Zurück an Land geht es mit dem Auto die Küste Richtung Südosten. Hin zum Long Beach, welcher Teil vom Pacific Rim National Park ist. Dieser Strand ist besonders bei Surfern sehr beliebt, da hier ein konstanter Wellengang herrscht.
Der Rainforest Walk führt als Plankenweg durch den gemäßigten Primärregenwald (“tempered old-groth rainforest”) der Pazifikküste und ist wirklich toll gemacht. Durch einige Stufen läuft man nicht die ganze Zeit auf einem Niveau und kann so von verschiedenen Höhen in und auf die Flora blicken.
In Ucluelet wollen wir uns eigentlich noch das Kap rund um den Leuchtturm ansehen, jedoch ist es hier so neblig, dass kaum etwas zu sehen ist.
Zum Glück hat unser Campingplatz eine, wenn auch einfache, Sauna. Wirklich super, denn mittlerweile ist es ziemlich feucht, kalt und einfach ungemütlich. Am nächsten Morgen geht es früh zurück auf der WA-4 Richtung Nanaimo, von wo aus wir mit der Fähre zurück ans Festland fahren.

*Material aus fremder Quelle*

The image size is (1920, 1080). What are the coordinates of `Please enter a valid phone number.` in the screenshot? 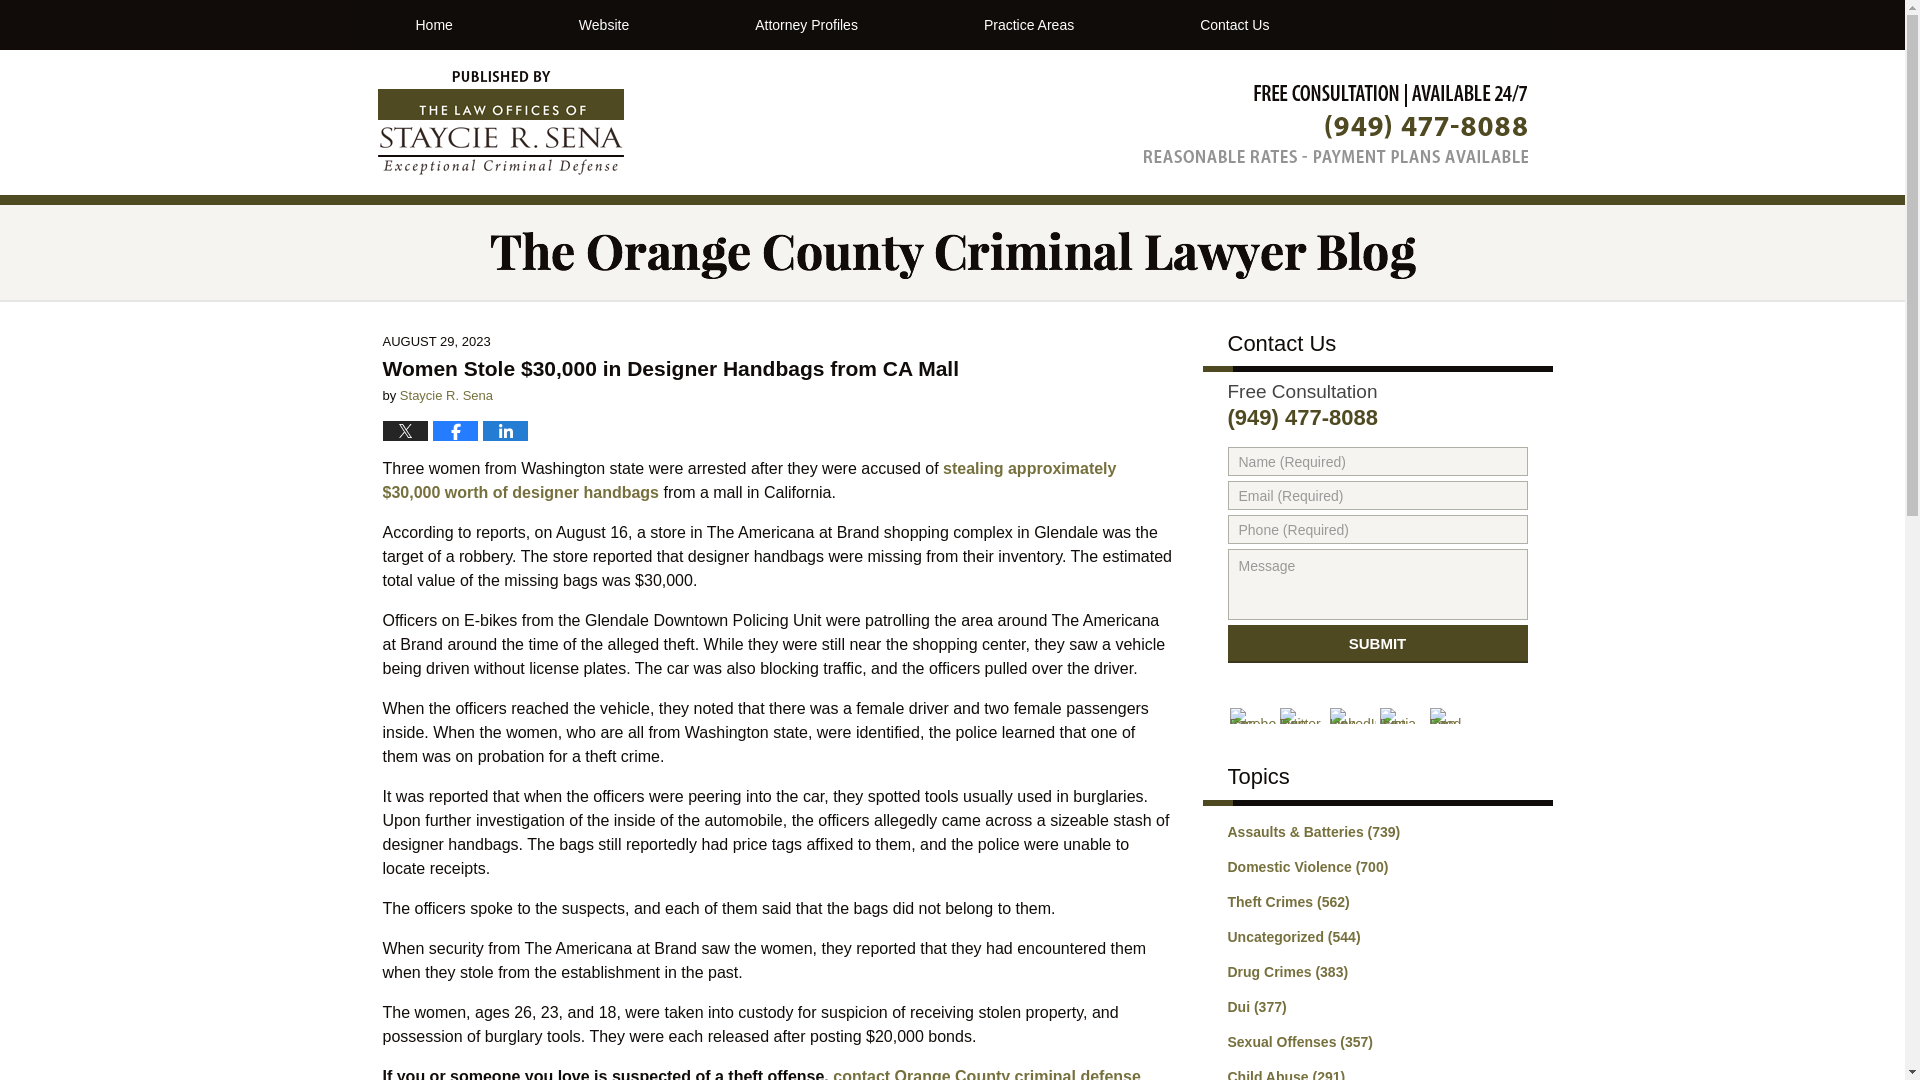 It's located at (1378, 530).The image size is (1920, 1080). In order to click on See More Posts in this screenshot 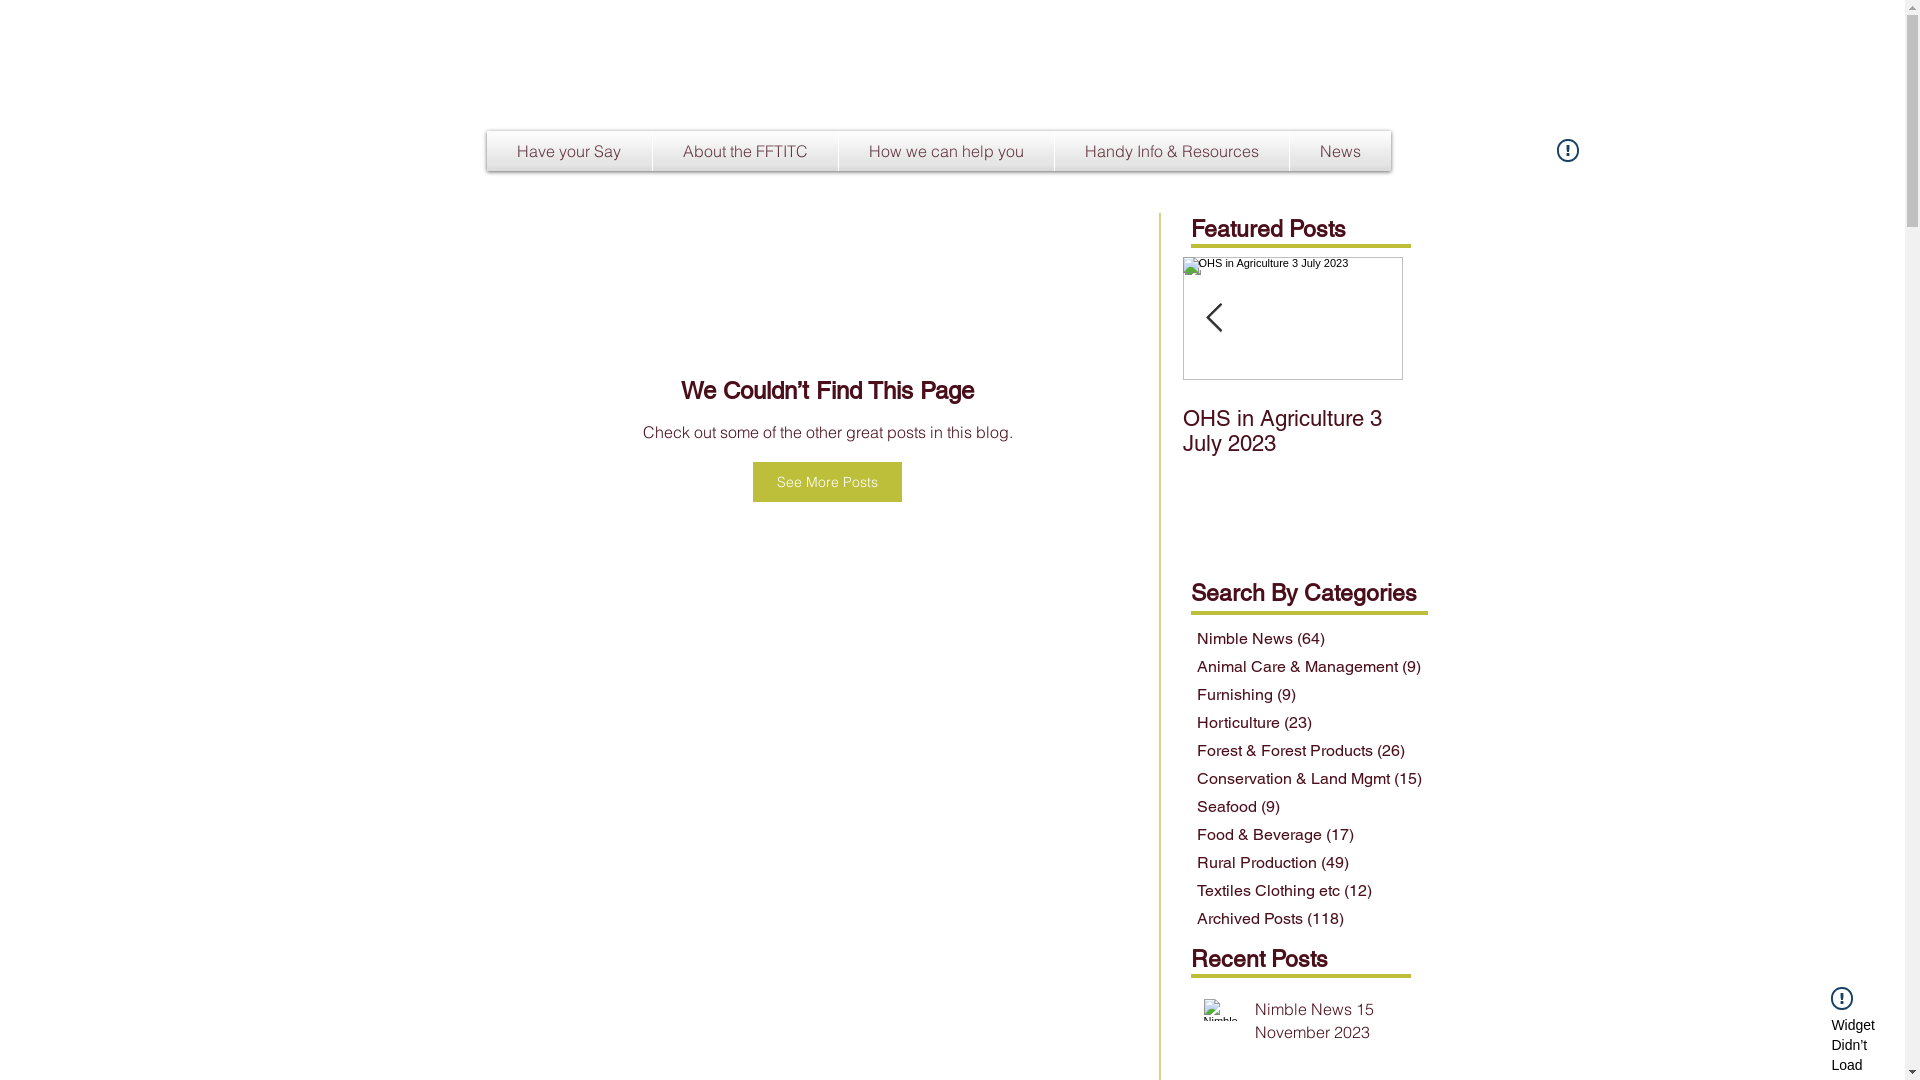, I will do `click(828, 482)`.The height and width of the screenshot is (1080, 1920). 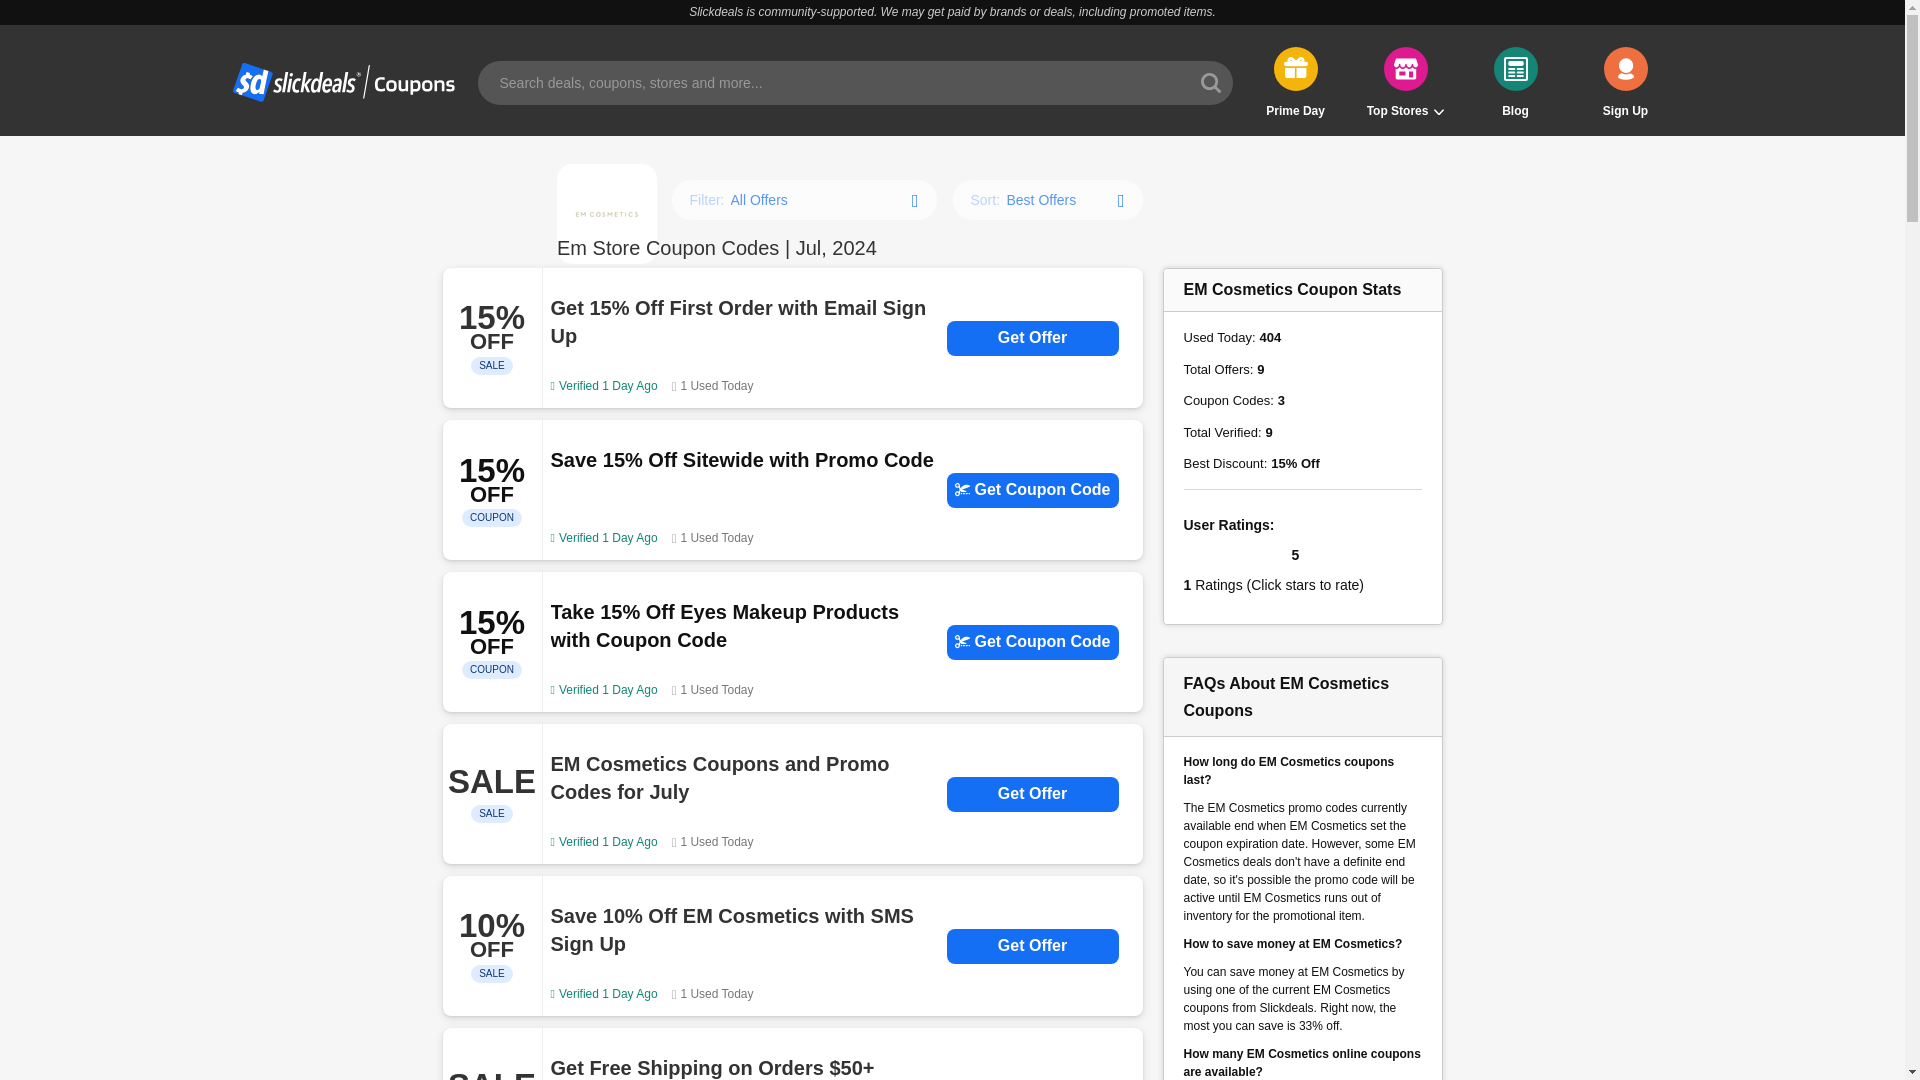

Die Überfahrt zum Festland, diesmal nach Horseshoe Bay am nördlichen Ende von Vancouver, verläuft ohne Probleme und am späten Nachmittag sind wir dort. Für allgemeine Freude an Bord sorgt die Sichtung einer Walflosse backbords sowie zwei Passagiere, die mit Geige, Gitarre und Saloon-Musik für ein wenig Stimmung an Deck sorgen.